Friday, February 15, 2008

McCain Needs "Reverse Obama"

A McCain Dilemna. As he moves toward sewing up the Republican nomination, John McCain is facing a difficult problem. The hard core right-wing activists who are now calling themselves "Reagan conservatives" are deeply suspicious of McCain and he needs to find ways to placate them if his campaign is going to have any energy and enthusiasm. But, every move McCain makes to shore up his right flank will cost him votes among moderates, independents, and weak Democrats. These kinds of swing voters are so disgusted with the war, George W. Bush, and the right-wing that they'll be primed to pounce on any "flip-flopping" McCain does to make himself look more conservative. Rush Limbaugh himself believes that he can help McCain more by criticizing him than supporting him. As Limbaugh states on his radio show:
If I really wanted to torpedo McCain, I would endorse him . . . Because that would send the independents and liberals who are going to vote for him running away faster than anything. What people don't realize is that I am doing McCain the biggest favor that can be done for him by staying out of this . . . If I endorsed him thoroughly and with passion, that would end the independents and moderates, because they so despise me and they so hate me.

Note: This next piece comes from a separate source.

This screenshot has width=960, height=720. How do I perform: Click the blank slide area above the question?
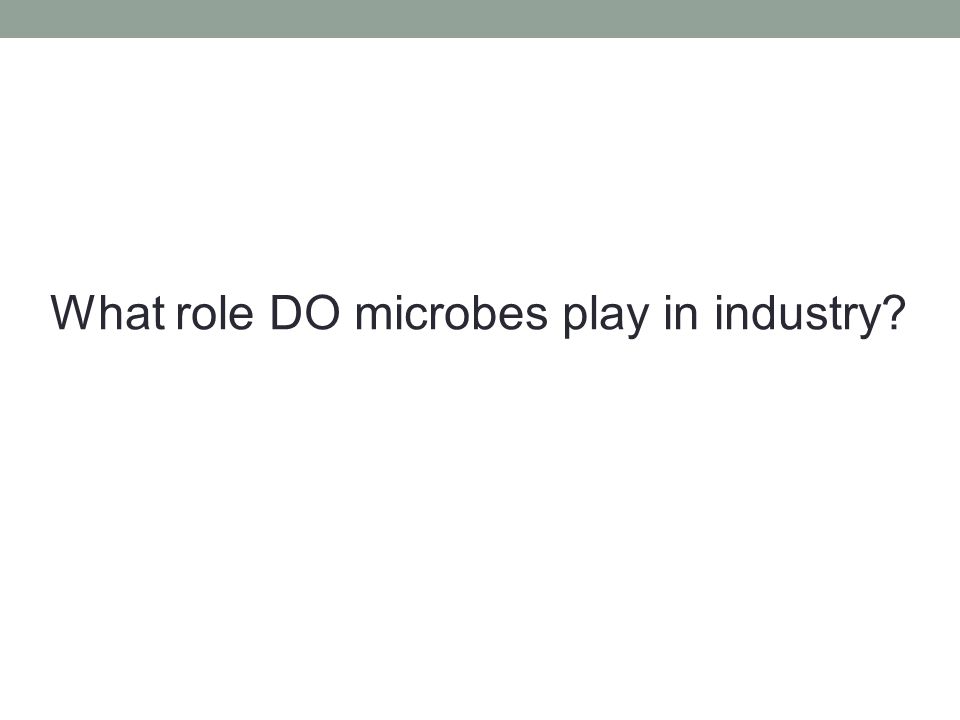pos(480,165)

Needless to say, Limbaugh makes his living by being self-centered. So he doesn't realize that the same point applies to Bill O'Reilly, Sean Hannity, George Bush, and especially Dick Cheney. If John McCain seeks support from these guys, he might as well seek endorsements from jailed lobbyist Jack Abramoff, page-seducer Mark Foley, and gay-denying bathroom Casenova Larry Craig.

The Second Dimension of the McCain Dilemna. Actually, the McCain dilemna runs even deeper because the role model he most needs to emulate is in fact Barack Obama. The right-wing commentariat makes the mistake of trying to place McCain under the umbrella of conservative heroes like Ronald Reagan and Winston Churchill. However, because they're gazing at their own conservative navels, they don't realize that Barack Obama has already pulled the first Ronald Reagan since before . . . Ronald Reagan. Above everything else, Obama's unshakeable "likeability" is changing the political field. On the one hand, many voters like Obama so much that they not only ignore but they're eager to ignore criticisms of him for being inexperienced, weak on health care, and the most liberal member of the Senate. On the other hand, Obama's rock star charisma is pulling his politial fans to the left so they can support him.

In the final two weeks of the 1980 campaign, Reagan convinced a relatively liberal American electorate to move to the political right in order to vote for him. In many ways, Obama has already trumped Reagan. He's become the charismatic face of liberalism in the same way that Reagan became the trusted face of the political right and Obama has already pushed the American political spectrum to the left as people move to support him. McCain might agree more with Reagan's policies, but it's Barack Obama who owns the Reaganesque charisma needed to move large masses of voters in new directions.

The Reverse Obama. This allows us to identify one dimension of what John McCain is going to need to accomplish to win the election. In essence, McCain has to fully reverse the "Obama effect" and induce the American electorate to move back in a right-wing direction. Where the American electorate opposes the war, McCain needs to make people enthusiastic about the occupation of Iraq. Where the American electorate now accepts universal health insurance, McCain needs to get them to rethink. The same is the case with economic policy, gay marriage, and other issues where public opinion has moved to the left and accelerated that movement as a result of Obama's popularity. To win, McCain would have to be so much more personally popular than Obama that he could reverse Obama's own effect on the voting public as well as the public's general rejection of the Republican Party and the right-wing. That's an extremely tall order and I don't think McCain's up to it.